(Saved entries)
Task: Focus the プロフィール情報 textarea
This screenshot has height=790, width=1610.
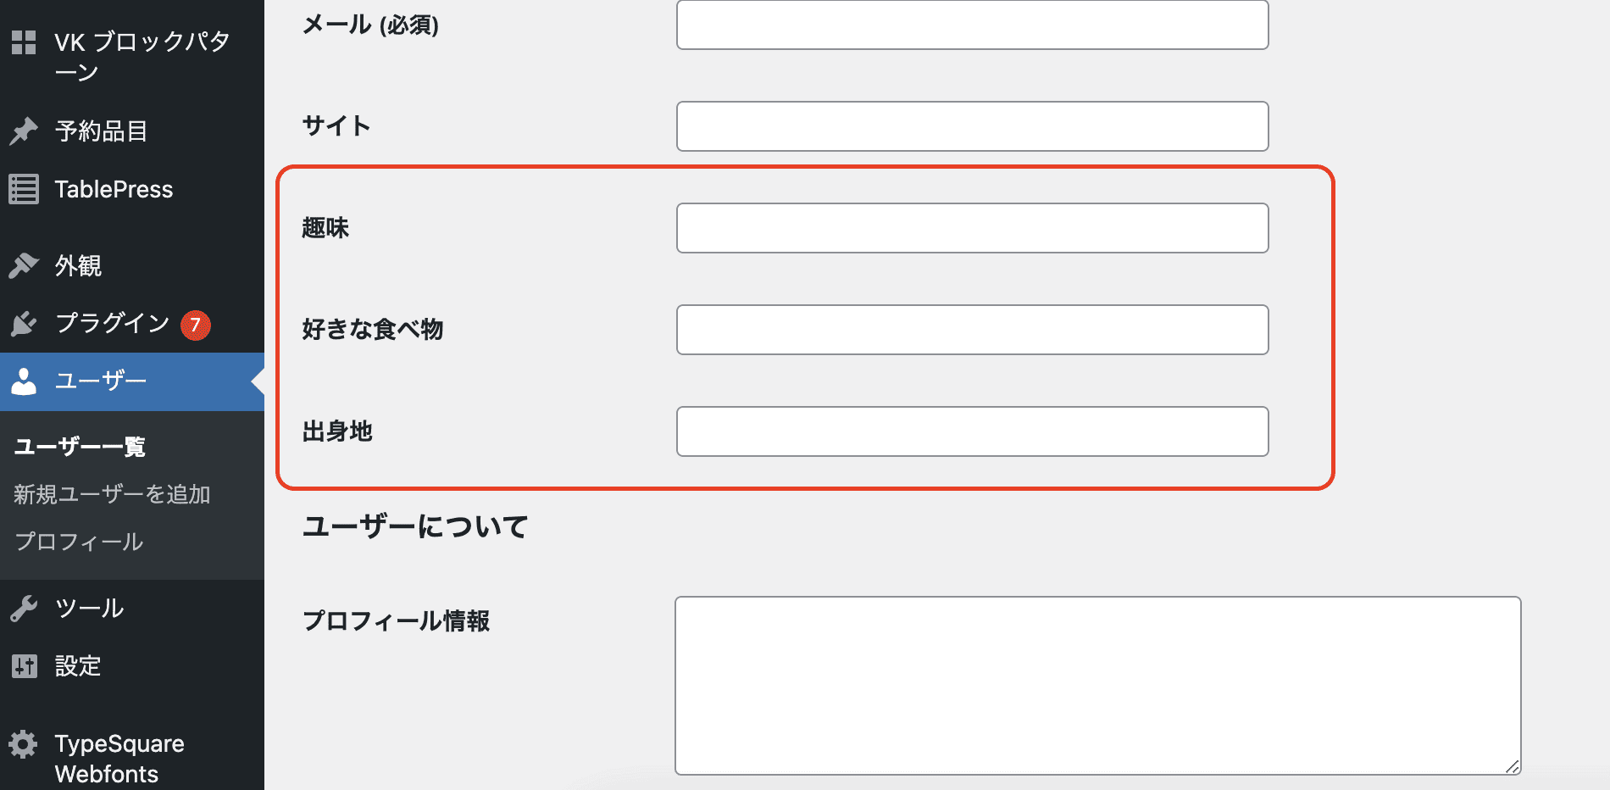Action: 1097,685
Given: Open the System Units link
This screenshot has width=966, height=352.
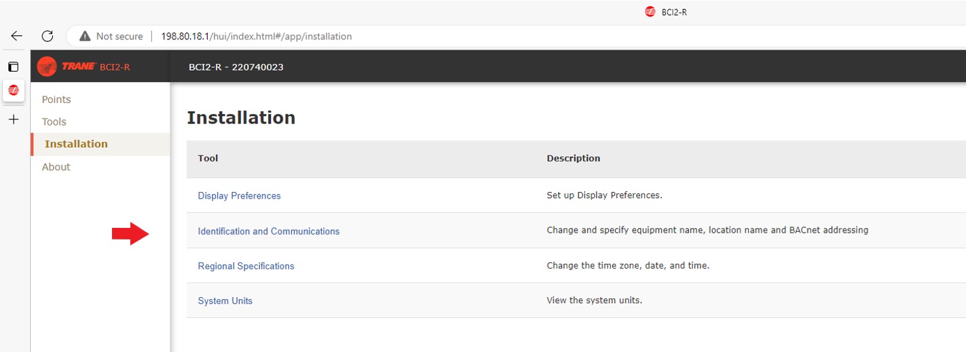Looking at the screenshot, I should (225, 301).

TASK REQUIREMENTS:
In the entries above, find the line containing "This screenshot has height=790, width=1610.". Transcribe it and every later line to the end, exactly, and leave out the pictures.

RESULT FOR THIS TASK:
This screenshot has height=790, width=1610.
Action: 1097,685
Given: Open the System Units link
This screenshot has width=966, height=352.
Looking at the screenshot, I should (225, 301).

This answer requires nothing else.